そのため、白線と信号機との距離が近い小さな交差点では、白線位置でクルマを止めてしまうと、上にある信号を確認しづらくなる。軽ハイトワゴン以外にも、N-BOXスラッシュや、メルセデスのGクラス(ゲレンデヴァーゲン)なども、フロントウインドウが直立気味なために信号機が見えにくく、のぞき込む必要があるそうだ。
しかしこれらはおそらく、ドライバーの体格差や、座り方によって起こっている現象である。背が高い(もしくは座高が高い)ドライバーの場合だと、同じクルマであっても前方上方が見えにくくなりがちだし、背もたれを寝かせ気味で運転するドライバーの場合だと、頭の位置がさらにクルマの後方になるため、信号が見えにくくなったりもする。
信号が見えにくいクルマがあるのは確かにそうだが、ひとえに「設計が悪い」とは言い切れないのだ。
■メーカーはこのことを知っている? そういったチェックはあるのか?
自動車メーカーは、こうしたユーザーの声は、もちろん把握している。把握していながら、それらの意見を取り入れて設計変更しないのは、「今の車両設計でよい」と判断しているからだ。
自動車メーカーには、車両のパッケージングを考える「車両計画」チームが必ず存在する。
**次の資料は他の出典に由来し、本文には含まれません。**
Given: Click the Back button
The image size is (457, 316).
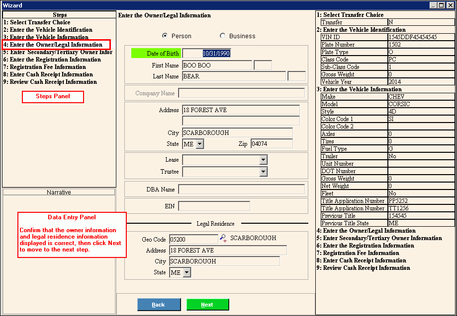Looking at the screenshot, I should tap(159, 305).
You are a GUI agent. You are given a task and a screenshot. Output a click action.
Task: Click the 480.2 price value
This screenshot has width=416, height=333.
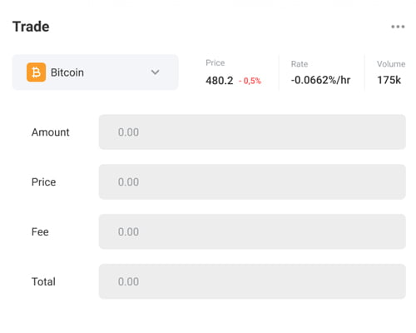(220, 81)
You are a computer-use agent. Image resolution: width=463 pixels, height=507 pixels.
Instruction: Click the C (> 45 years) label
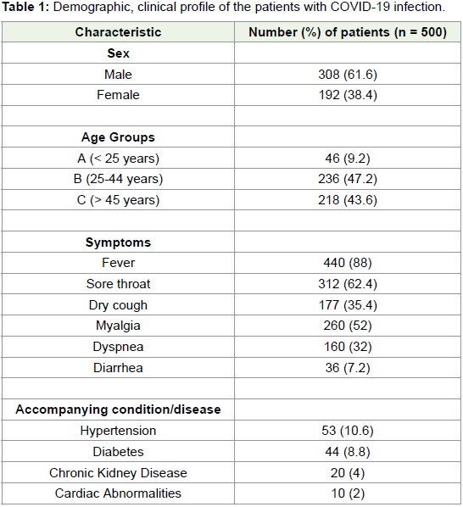click(x=118, y=200)
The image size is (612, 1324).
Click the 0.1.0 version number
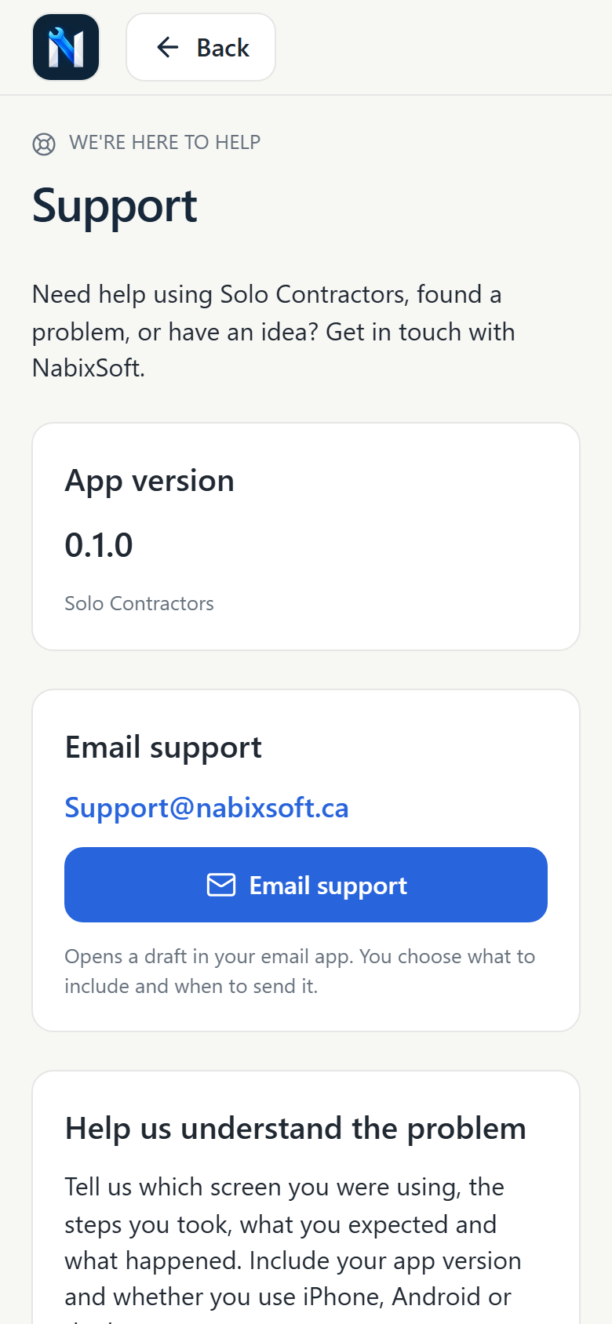99,545
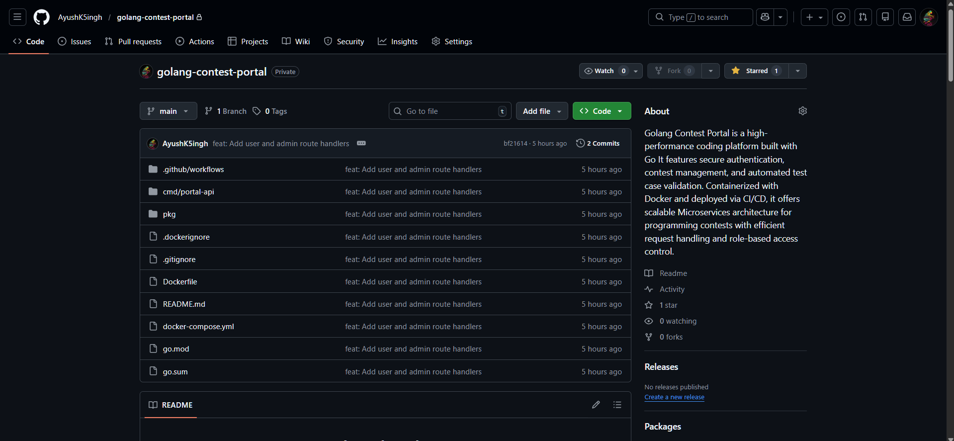Toggle the Starred button
Viewport: 954px width, 441px height.
pos(753,71)
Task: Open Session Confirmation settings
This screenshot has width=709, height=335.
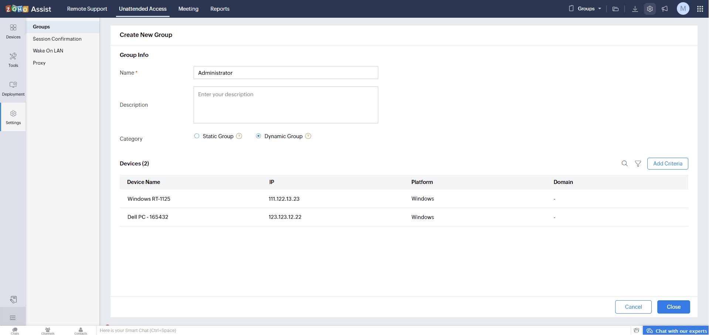Action: (x=57, y=39)
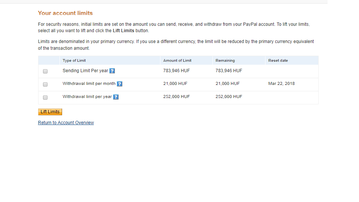Click the 783,946 HUF value under Amount of Limit
The width and height of the screenshot is (359, 202).
(177, 71)
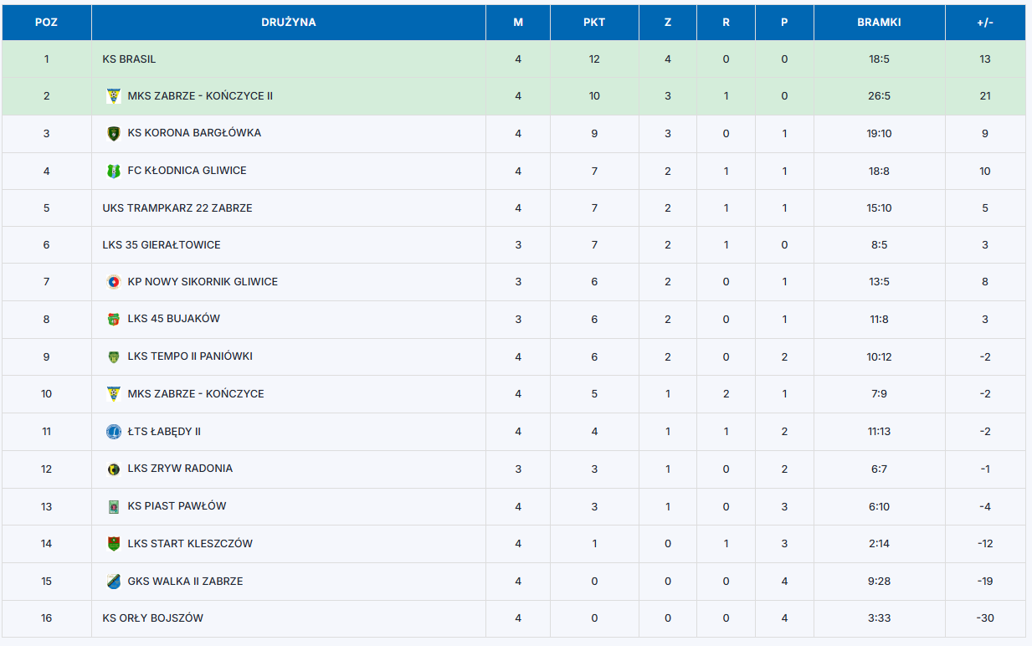Screen dimensions: 1032x646
Task: Click the KP Nowy Sikornik Gliwice logo
Action: [x=113, y=282]
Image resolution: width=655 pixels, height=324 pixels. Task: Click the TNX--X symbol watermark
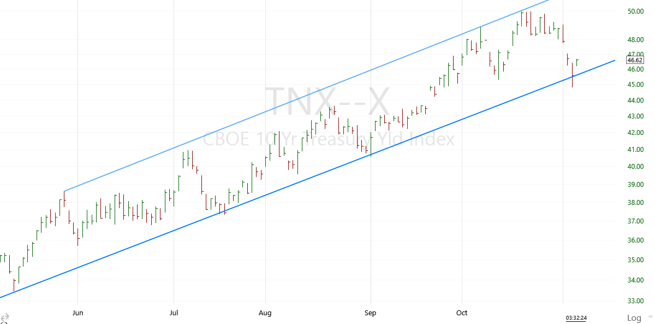coord(328,103)
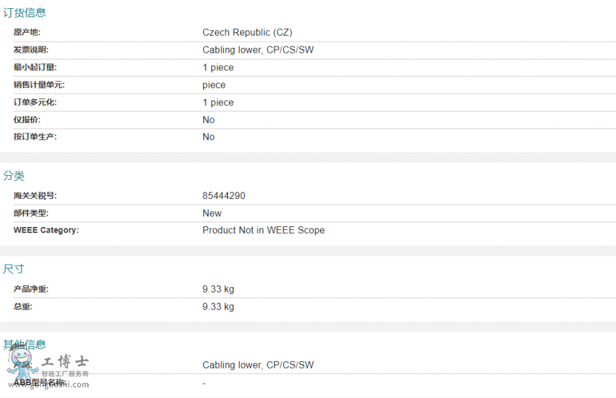
Task: Select the 订货信息 section heading
Action: (x=25, y=12)
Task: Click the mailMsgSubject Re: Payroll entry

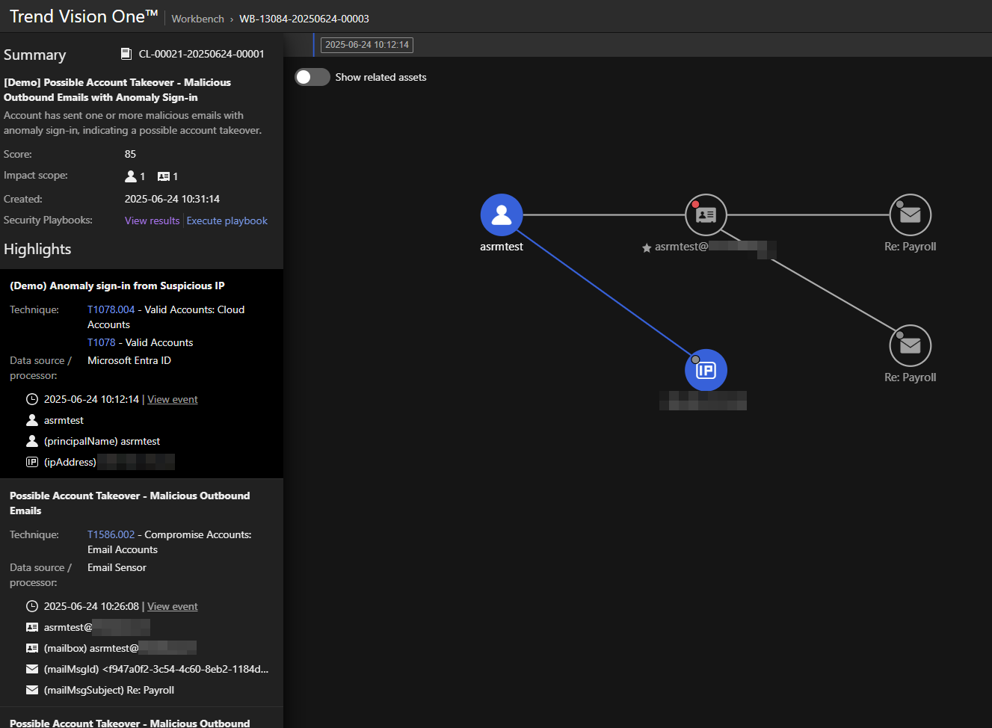Action: click(x=108, y=690)
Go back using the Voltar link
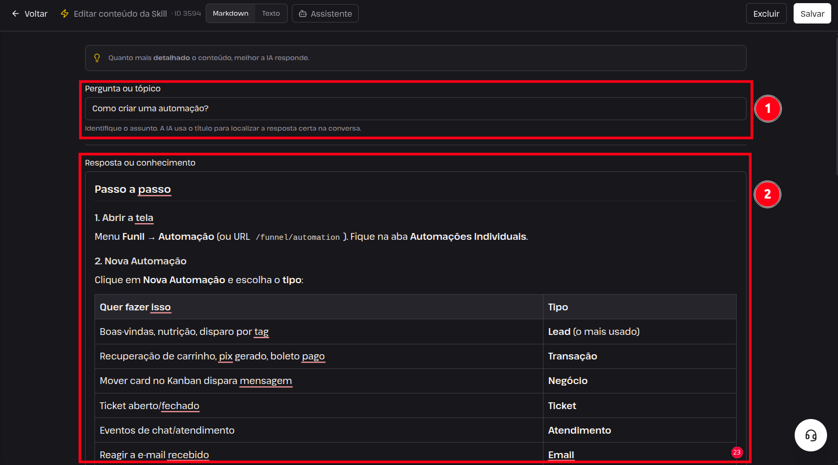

車両のボディサイズや、運転席・助手席の前後左右の位置や高さ、後席乗員の位置、また、エンジンやサスペンション、部品の配置など、限りある車両スペースの中に、効率よくパッケージングするのかが「車両計画チーム」のタスクだ。
そのなかでも、ドライバーの視界に関するレイアウトは、最優先で設計される項目である。
車両計画チームは、ドライバーの目の位置(アイポイント)がどこにくるのかを重要視しており、運転席で正しいドライビングポジションをとった平均体型のドライバーが、道路交通法で定められた5.5メートルの高さにある信号機を確認できるよう、ルーフの前端部位置を決めている。
これは言い換えれば「ドライバーの体格が大幅に平均からかけ離れていたり、またはドライバーが正しいドラポジをとっていなければ、場合によっては見えないこともあり得る」ということだ。
自動車メーカーは設計する際、グローバルで販売するクルマの場合は、日本車メーカーであっても、米国人体格のAM50(175cm、78kg)で設計する、というワールドルールに従っていることが多い。
逆に、日本国内にのみ販売する軽自動車やミニバンの場合だと、日本人体格のJM50(165cm、65kg)に合わせている。もちろんある程度、前後しても支障がないようには設計されている。
また、どの自動車メーカーでも、テストコースを所有しており、その中には市街地を模したコースが大抵ある。そこでは、交差点でのストップアンドゴーの試験や、運転席からの視界のよさ、周囲の安全確認のやりやすさなど、それはそれは細かくチェックし、確認をしている。
当然「ドライバーの体格や、ドラポジによっては見えづらくなることもある」というのは、想定しているだろう。しかし、そのうえでOKと判断し、世のなかに出しているのだ。